You could never be safe, even though you’d be so careful and smart, leaning in through car windows to slyly sniff their breath for signs of riled drunkenness, reading the tics and faces pulled to gauge violent intent. A few would always get through, and the ones you couldn’t interpret were the worst of the lot, the real evil bastards, the ones who hid behind stony facades the rage, the frustration, the deep-seated mammy issues they were only dying to take out on you. You, the dirty whore. You, representing in living, breathing audacity everything that was wrong with them.
This one had accepted the terms of the sale, then decided, once she was in his car, that the terms of the sale were unacceptable.
When she protested, he punched her. When she shouted, he walked around the side of the car to the passenger door, took her hair in his fist and dragged her out. He pushed her onto the bonnet and raped her. Then he punched her again and spat into her face and hair and told her that she disgusted him, and left her at the side of the road, and from there she began walking back into town, and a host of the oblivious walked and drove past until by luck or as he might have put it, divine intervention, William Tobin found her.
He was driving home from the hall he maintained in the city for prayer services and Bible study groups.
‘You poor child!’ he exclaimed, tearfully. ‘God is here for you. You have only to let him in.’
She had been asked to return to the prayer hall in the city now with William and Clover and a couple of the converted: Saskia, a girl of near thirty who’d been raised in bohemian carelessness down in Kerry by her German parents and all of their hangers-on; and Martin, a bearded giant in his forties who had spent years in prison for some crime only darkly alluded to. William drove the minibus, and Georgie balanced her chin in her hand and watched the countryside drift by as Saskia wondered aloud if Ireland was, in its heathenism, doomed to suffer the fate of ancient Rome.
The four were to attend some public meeting about political non-compliance, or the threat of feminism, or knitting jumpers for Jesus or something. Her role was to prep the hall for their return; sweep the floor, arrange the chairs, make the sandwiches.

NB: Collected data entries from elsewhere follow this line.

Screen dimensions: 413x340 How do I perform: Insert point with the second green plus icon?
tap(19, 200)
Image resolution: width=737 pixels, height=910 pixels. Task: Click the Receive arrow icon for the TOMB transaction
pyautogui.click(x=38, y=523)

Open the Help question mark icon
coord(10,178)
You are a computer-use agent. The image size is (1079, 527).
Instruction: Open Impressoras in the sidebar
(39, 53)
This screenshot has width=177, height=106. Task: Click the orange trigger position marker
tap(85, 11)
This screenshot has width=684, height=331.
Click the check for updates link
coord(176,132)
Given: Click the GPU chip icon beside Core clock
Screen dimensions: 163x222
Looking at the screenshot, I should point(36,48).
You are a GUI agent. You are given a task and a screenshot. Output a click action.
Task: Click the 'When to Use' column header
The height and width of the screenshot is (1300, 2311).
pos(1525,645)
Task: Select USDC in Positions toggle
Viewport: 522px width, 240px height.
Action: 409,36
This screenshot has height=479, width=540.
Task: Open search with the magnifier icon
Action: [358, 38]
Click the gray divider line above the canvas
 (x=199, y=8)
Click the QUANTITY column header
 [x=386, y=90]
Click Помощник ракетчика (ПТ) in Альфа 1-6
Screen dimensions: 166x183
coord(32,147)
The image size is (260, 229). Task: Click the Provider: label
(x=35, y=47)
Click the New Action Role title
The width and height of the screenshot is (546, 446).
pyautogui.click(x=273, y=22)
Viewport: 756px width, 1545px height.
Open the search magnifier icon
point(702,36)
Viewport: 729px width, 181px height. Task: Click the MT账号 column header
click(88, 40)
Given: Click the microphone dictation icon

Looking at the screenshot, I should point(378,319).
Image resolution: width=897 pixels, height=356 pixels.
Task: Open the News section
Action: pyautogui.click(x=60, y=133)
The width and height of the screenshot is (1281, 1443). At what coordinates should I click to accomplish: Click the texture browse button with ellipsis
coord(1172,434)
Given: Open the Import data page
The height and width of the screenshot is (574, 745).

She had been looking forward to the excursion since William had mentioned it, three days before. It wasn’t just because of the plan she’d hatched with David to bring back some goodies for a midnight feast, though that was most of it; giggling with David behind the backs of the brethren made her ache for childish pursuits. She had also been looking forward to some time away from the serenity of the lakeside. To feel something real again, and in its contact make certain that she was entitled to it this time out. Because sometimes she felt that the earnest faith of William and his disciples, the cleansing chill of the lakeside air, even the sanctified secrecy of her encounters with David — all were fragments of someone else’s bedtime story, lost in the aether and erroneously granted her.